Si algún modelo tenía en mente era al británico Kenneth Tynan y su columna Shouts & Murmurs, donde, quien había sido el principal crítico teatral británico de los años cincuenta, emitían con desenfado comentarios pertinentes sobre Inglaterra o dondequiera estuviera sucediendo algo importante. Tynan según avisan sus diarios mantenía para sí  una máxima: “Sé ligero, punzante, insolente y melancólico”.

A G. Caín le animaban iguales pretensiones, de modo que los fragmentos y digresiones que aparecían publicados muchas veces en Shouts & Murmurs se tornaban también aspiraciones modélicas. Porque, “la única literatura posible”, advertía en noviembre del 68, son los pedazos, las digresiones, el humor; sin eso “no vale la pena sentarse frente a esta máquina controlada por la oposición para enfrentar el papel (blanco) enemigo.”

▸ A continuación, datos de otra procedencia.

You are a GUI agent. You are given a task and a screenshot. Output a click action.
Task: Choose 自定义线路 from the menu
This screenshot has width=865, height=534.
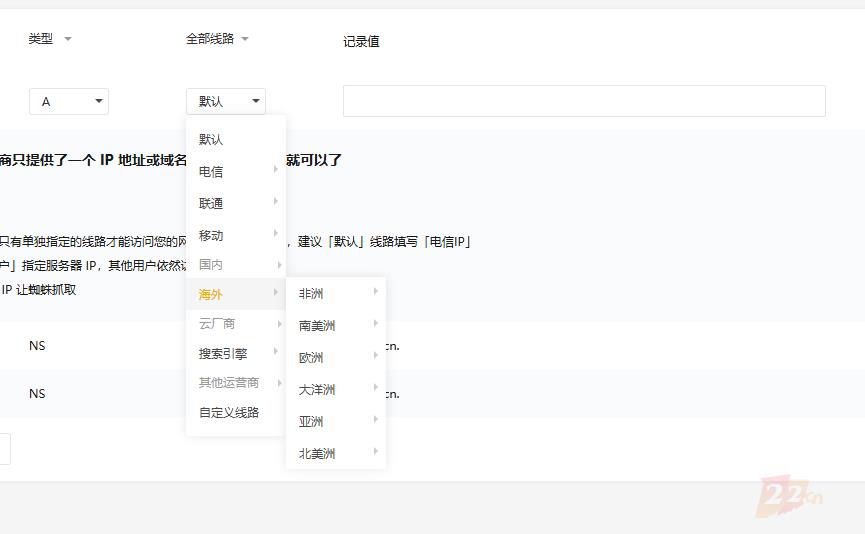pos(229,412)
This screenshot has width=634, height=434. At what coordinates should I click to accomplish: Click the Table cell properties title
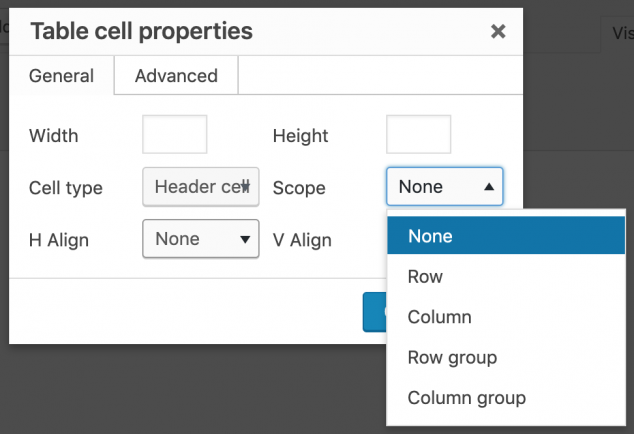click(x=141, y=31)
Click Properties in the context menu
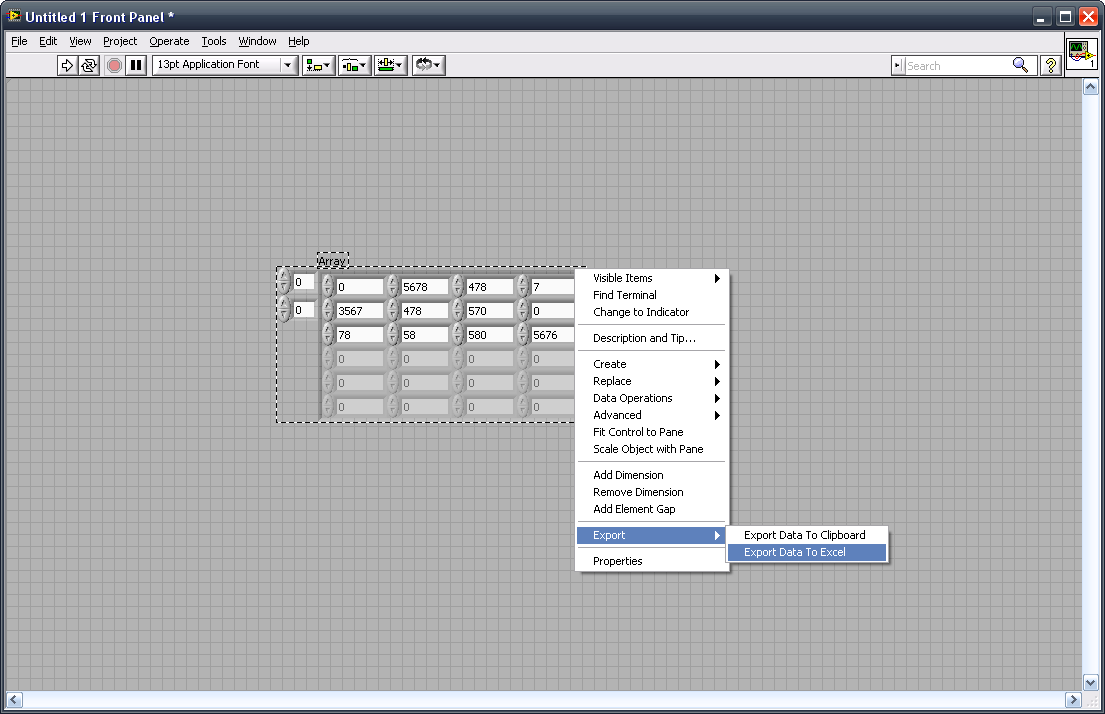 pyautogui.click(x=618, y=561)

La sección no llegó a publicarse en Primera Plana, pero los materiales que de alguna manera reflotaban en la mente de G. Caín fueron incorporados a Exorcismos de esti(l)o. Dichos textos serían calificados por su autor como “retazos de un libro que nunca se escribió y que se iba a llamar Cámara lúcida”, título a su vez desechado. “Navokov lo echó a perder”, dijo, e inmediatamente optó por otro mediante el que homenajeaba al francés Raymond Queneau, uno de los maestros del OuLiPo.

Para comunicarse con Tomás Eloy Martínez entre julio de 1968 y agosto de 1969, Guillermo Cabrera Infante tecleaba sobre hojas amarillas como el fondo de algunas señales de tráfico, hojas limpias o que solían estar timbradas con la elemental información de alguno de esos guiones cinematográficos sin filmar. Solo unos pocos llegaron a materializase, y el más recordado, el guion donde Guillermo Cabrera Infante dejó más de sí mismo que en todos sus libros juntos, es Vanishing Point, la cinta de Richard Safarian.

En ella, como en la vida del escritor, un hombre va por un camino a toda velocidad, conduce su Dodge Challenger blanco sin detenerse, sin permitirse grandes distracciones, alentado por la voz de un ciego que lo guía desde una estación de radio y por el recuerdo de una mujer; sigue y sigue tan raudo como puede hasta que, llegado a un punto, el destino le prepara la encerrona final. Pareciera estar perdido, al fin dominado por los persecutores; pero, incluso entonces, nada vale más que cumplir la promesa por la que ha salido al camino; así que, aferrándose al volante, pisando el acelerador, como el buen piloto que es, continúa.